Segment Open

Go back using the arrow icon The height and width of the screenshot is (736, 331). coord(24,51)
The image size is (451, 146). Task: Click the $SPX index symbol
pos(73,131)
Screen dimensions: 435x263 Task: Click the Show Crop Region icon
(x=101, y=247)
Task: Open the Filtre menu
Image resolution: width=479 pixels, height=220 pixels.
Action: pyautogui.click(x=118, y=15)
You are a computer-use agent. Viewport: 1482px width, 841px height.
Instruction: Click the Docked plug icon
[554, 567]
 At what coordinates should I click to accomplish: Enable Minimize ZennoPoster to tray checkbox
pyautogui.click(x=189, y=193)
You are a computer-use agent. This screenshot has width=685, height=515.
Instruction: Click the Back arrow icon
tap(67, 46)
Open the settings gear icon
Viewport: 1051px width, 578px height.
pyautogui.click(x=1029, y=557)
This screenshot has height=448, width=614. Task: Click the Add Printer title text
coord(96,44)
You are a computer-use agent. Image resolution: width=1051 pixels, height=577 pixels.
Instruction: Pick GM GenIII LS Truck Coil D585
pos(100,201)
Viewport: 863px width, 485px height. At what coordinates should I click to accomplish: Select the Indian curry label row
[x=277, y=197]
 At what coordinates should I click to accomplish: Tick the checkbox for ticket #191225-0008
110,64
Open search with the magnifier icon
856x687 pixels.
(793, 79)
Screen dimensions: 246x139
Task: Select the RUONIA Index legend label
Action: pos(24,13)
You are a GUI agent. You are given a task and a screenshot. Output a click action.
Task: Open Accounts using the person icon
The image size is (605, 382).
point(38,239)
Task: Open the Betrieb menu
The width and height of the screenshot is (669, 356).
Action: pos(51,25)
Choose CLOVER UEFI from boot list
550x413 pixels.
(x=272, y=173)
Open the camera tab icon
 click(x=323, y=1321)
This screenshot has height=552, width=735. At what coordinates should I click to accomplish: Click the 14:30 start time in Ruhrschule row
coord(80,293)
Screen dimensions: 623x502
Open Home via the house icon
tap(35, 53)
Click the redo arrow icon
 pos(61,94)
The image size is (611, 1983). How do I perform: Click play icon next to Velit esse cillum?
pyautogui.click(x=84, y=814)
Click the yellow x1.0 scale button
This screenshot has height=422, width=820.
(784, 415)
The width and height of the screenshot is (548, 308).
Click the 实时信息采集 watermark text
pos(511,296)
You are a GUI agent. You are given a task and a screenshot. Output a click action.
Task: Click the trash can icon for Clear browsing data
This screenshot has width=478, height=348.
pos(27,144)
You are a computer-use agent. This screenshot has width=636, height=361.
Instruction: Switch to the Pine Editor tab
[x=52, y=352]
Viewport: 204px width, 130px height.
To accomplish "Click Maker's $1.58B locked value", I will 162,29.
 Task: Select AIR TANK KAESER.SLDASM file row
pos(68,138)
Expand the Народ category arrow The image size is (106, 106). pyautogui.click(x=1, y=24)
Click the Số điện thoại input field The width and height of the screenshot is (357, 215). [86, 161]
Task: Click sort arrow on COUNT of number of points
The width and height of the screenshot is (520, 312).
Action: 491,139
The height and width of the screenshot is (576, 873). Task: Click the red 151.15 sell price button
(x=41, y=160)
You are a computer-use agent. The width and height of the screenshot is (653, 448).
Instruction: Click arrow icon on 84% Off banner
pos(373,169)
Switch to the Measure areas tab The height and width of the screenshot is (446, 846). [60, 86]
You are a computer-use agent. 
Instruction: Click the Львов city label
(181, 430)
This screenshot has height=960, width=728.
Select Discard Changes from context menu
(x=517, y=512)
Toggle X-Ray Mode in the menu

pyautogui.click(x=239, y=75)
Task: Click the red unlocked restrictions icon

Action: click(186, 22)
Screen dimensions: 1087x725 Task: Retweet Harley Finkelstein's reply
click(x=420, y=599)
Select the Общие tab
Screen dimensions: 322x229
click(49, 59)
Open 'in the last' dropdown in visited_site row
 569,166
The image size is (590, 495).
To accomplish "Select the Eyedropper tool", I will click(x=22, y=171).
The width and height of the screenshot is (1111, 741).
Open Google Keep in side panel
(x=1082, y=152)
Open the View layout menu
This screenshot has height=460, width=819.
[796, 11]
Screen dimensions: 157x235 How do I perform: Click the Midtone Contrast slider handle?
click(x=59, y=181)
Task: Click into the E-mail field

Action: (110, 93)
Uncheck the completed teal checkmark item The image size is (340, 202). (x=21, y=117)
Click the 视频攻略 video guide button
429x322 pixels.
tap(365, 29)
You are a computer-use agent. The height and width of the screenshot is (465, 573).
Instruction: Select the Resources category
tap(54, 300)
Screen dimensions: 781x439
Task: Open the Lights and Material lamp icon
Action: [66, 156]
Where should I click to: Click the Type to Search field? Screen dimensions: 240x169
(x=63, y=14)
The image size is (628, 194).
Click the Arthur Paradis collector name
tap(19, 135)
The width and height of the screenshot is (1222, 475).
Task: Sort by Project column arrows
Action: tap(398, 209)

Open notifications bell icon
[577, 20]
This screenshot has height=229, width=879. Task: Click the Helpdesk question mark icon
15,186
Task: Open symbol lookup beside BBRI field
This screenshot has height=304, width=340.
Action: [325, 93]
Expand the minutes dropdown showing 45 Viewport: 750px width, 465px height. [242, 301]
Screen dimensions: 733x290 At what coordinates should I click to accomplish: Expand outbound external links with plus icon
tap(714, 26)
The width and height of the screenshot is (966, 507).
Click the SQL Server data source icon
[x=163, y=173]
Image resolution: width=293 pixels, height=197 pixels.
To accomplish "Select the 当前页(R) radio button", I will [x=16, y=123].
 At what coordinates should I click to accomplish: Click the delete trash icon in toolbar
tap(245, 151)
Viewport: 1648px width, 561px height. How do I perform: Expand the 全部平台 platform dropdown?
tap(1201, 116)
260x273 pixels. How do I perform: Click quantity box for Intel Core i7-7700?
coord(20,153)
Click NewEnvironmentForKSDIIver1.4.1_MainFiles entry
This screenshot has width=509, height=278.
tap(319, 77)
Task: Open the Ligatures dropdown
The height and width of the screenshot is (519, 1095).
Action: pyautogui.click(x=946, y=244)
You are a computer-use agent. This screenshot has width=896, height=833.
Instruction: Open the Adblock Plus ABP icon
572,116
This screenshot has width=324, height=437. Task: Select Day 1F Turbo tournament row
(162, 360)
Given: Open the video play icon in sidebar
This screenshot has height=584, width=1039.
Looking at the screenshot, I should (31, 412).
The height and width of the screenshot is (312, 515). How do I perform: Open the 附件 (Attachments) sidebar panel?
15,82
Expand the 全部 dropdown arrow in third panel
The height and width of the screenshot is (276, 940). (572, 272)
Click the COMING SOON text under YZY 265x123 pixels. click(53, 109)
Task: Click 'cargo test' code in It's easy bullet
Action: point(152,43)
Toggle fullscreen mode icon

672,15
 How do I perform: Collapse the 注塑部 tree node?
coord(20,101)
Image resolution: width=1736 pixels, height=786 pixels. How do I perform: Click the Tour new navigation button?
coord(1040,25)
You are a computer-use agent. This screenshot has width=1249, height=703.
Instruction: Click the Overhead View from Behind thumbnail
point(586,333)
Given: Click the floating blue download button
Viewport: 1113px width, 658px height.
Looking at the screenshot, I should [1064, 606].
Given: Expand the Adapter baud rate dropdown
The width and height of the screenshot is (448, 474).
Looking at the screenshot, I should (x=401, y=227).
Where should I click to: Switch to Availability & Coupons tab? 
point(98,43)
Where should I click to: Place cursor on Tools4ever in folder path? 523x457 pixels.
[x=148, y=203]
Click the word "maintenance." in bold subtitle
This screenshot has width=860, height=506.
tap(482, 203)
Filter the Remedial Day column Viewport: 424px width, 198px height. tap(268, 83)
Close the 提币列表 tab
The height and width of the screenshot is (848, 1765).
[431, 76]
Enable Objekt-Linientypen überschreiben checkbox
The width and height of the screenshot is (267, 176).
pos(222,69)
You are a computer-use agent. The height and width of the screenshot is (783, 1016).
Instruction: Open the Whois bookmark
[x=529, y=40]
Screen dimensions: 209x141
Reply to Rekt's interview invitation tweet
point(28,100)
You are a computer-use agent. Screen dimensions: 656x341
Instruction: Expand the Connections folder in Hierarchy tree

Segment Closed

ABOUT THIS EXERCISE: Copying word for word, give each line of the data above from the first one through the line containing "has width=685, height=515.", and nothing else.

RESPONSE TO THE TASK:
Go back using the arrow icon The height and width of the screenshot is (736, 331). coord(24,51)
The image size is (451, 146). Task: Click the $SPX index symbol
pos(73,131)
Screen dimensions: 435x263 Task: Click the Show Crop Region icon
(x=101, y=247)
Task: Open the Filtre menu
Image resolution: width=479 pixels, height=220 pixels.
Action: pyautogui.click(x=118, y=15)
You are a computer-use agent. Viewport: 1482px width, 841px height.
Instruction: Click the Docked plug icon
[554, 567]
 At what coordinates should I click to accomplish: Enable Minimize ZennoPoster to tray checkbox
pyautogui.click(x=189, y=193)
You are a computer-use agent. This screenshot has width=685, height=515.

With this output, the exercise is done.